Vyas thinks we can. He suggests that modern high-performance low-code platforms must function in an ecosystem of open connectivity and not be locked into the vendors’ proprietary technology.

He asserts that many low-code/no-code platforms are locked into specific vendor technology and, worse still, they are interpreters rather than creators of real code. The new generation of (and yes Vyas says high-performance again) low-code systems are built with an analogous alignment to the agility of traditional code. That is, they create real code. This enables the code to be inspected by security and performance tools, as well as being detached from the low-code platform itself.

“We have spoken about modern platforms, their attributes and how they can help organisations transform quickly without the hassle of legacy or traditional software development techniques. There is another very important consideration when considering low-code platforms; applications have a lifecycle and today’s businesses look to manage and build their applications into ‘products’. That’s how they view them and that’s how they treat them,” said Vyas.

“Today’s modern platforms must enable applications to live as products on an evergreen platform with rich services, allowing quick and secure evolution of software. Compared to [the more standard] low-code technologies, this is where high-performance tools offer new capabilities an organisation as it migrates from a ‘true alternative’ to traditional development to the what we might respectfully suggest is now the ‘only alternative’ for modern-day, digital businesses,” he concludes.

The new engineering playbook

When we think about modern application platforms and the types of software engineering they are capable of, we have to think about big data analytics, cloud-native services, ubiquitous connectivity and the advantages that come from low-code development.

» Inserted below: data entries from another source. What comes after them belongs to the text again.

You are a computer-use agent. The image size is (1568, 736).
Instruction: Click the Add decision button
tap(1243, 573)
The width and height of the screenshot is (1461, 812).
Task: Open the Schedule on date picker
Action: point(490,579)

We could put another twenty items on that list in a heartbeat (scalability, observability, AI and Machine Learning etc.), but that gives you the idea - we need to embrace modern application development as a sort of new creed, encompassing every element of the new engineering playbook.

We may never physically get to the point where enterprise users ask ‘hang on, is this a modern app?’ before they’re prepared to use it, but that’s okay, the whole process is supposed to be subliminal and eminently usable in the first place.